At Vandergrift High School -- where Scott and Hoy are students and which is under the Leander Independent School District -- nearly two dozen books were removed from certain grades, libraries and book clubs last spring.
Many of the books on the list deal with race, sexuality and finding yourself.
Across the country, nearly 1,600 books were pulled from shelves in 26 states in the last year, according to nonprofit organization Pen America.
"It's somebody's story and people need to learn about it and be OK talking about it," Hoy said.
School officials told ABC News that Leander Independent School District "has not banned books," and that, instead, books go through a "process" if they are submitted for a review. District officials can then decide if a book should be returned to the shelves and in what capacity.

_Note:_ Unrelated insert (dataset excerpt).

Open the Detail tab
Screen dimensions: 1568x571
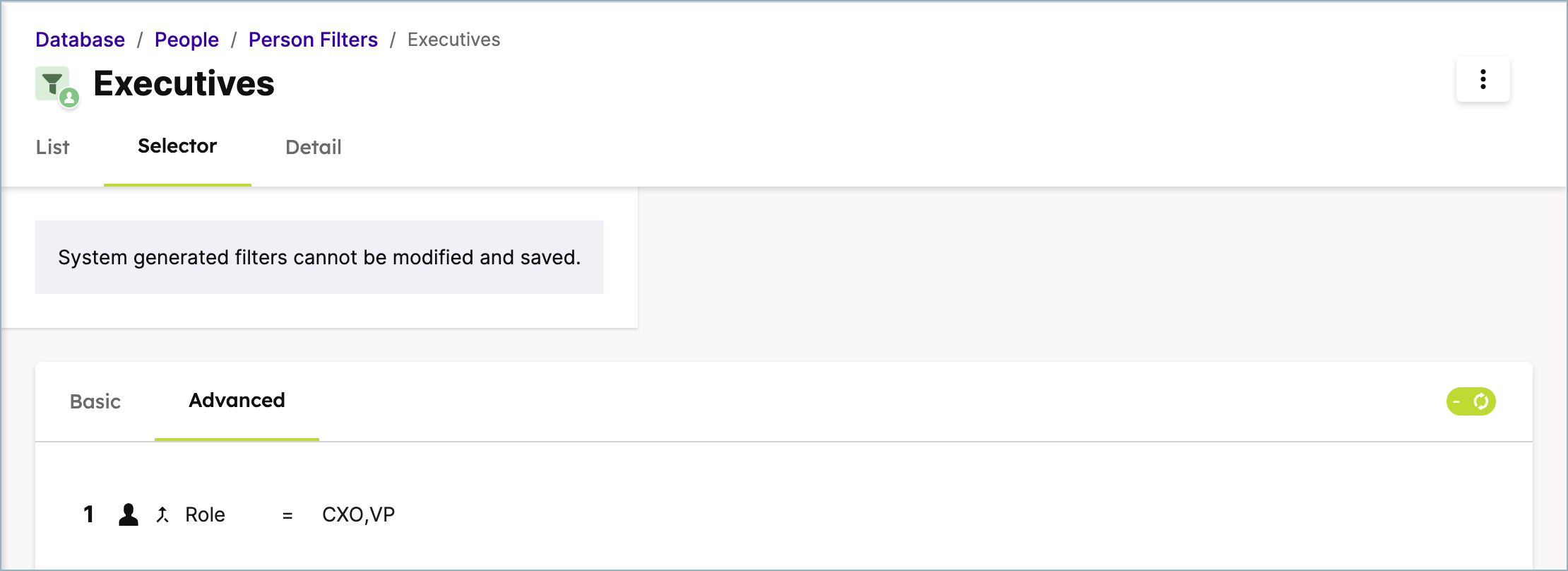(314, 147)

The school district also said it "believes in allowing students to have the opportunity to voice their thoughts."
Hoy and Scott aren't the only ones on a mission to bring back certain books to school libraries.
In Missouri, two students recently filed a class-action lawsuit against their district for banning books they say contain "the perspective of an author or protagonist who is non-white, LGBTQ+ or otherwise identifies as a minority." Some of the books have since been put back on shelves.
"I think [it] scares them," Scott said about officials banning certain books. "I think just because it doesn't happen to you, it has happened to others."